• _DIRECTIONS_
Repeat exactly the lines below, from the line containing "This screenshot has height=603, width=1353." through the last line, both included. Leave out any pictures.

• _GIVEN DATA_
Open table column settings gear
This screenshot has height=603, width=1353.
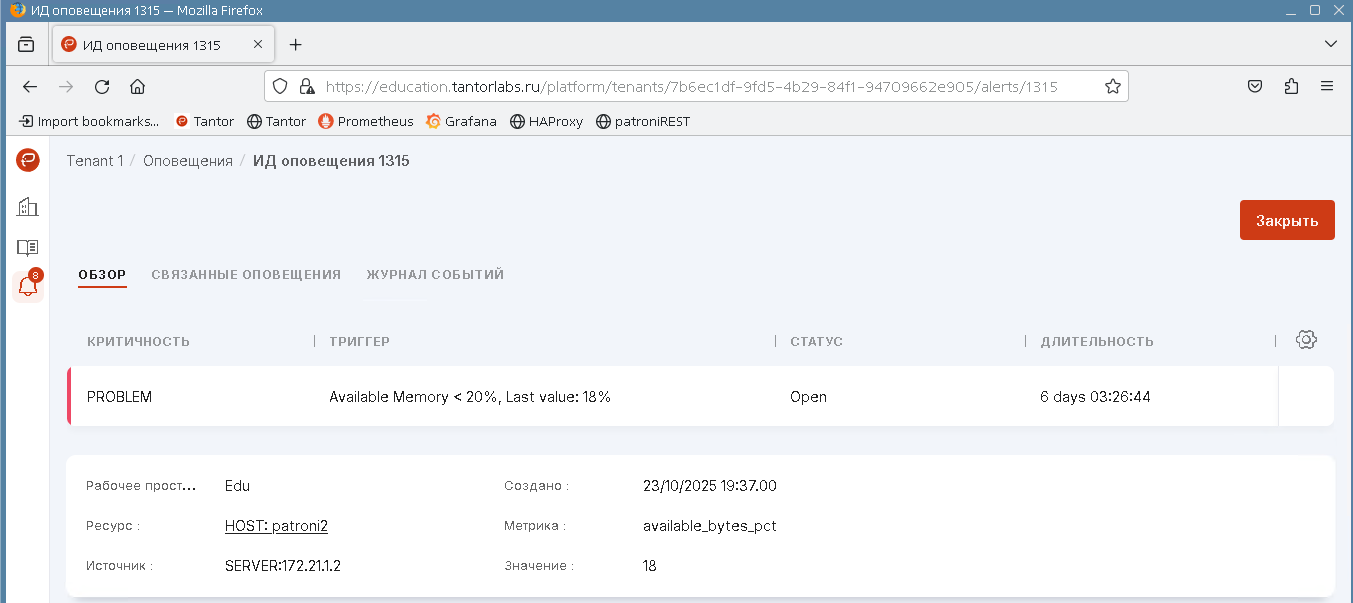[x=1305, y=340]
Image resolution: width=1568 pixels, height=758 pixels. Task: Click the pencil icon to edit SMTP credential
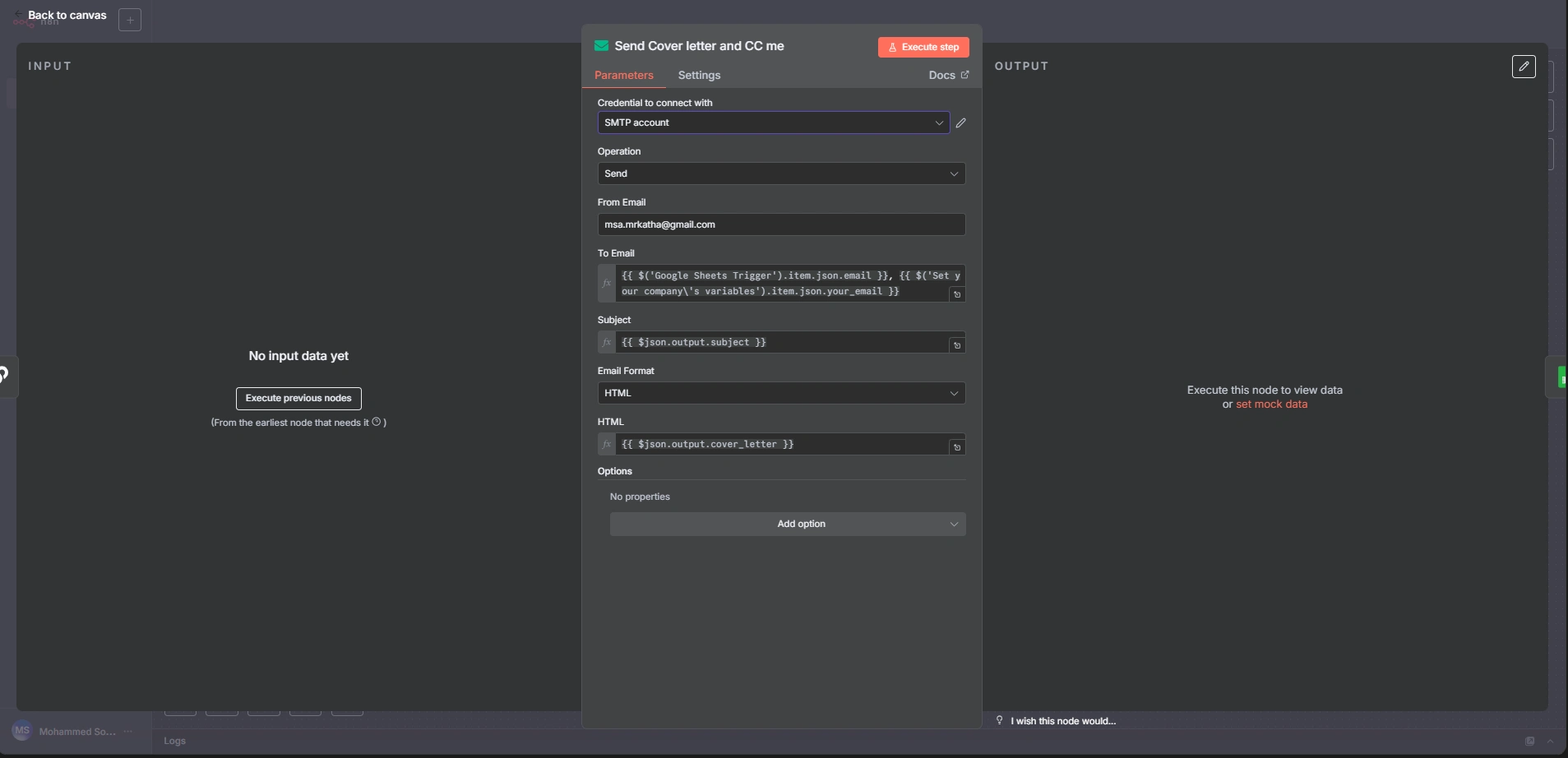point(960,122)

• _WRITTEN ANSWER_
This screenshot has height=603, width=1353.
[x=1305, y=340]
Image resolution: width=1568 pixels, height=758 pixels. Task: Click the pencil icon to edit SMTP credential
point(960,122)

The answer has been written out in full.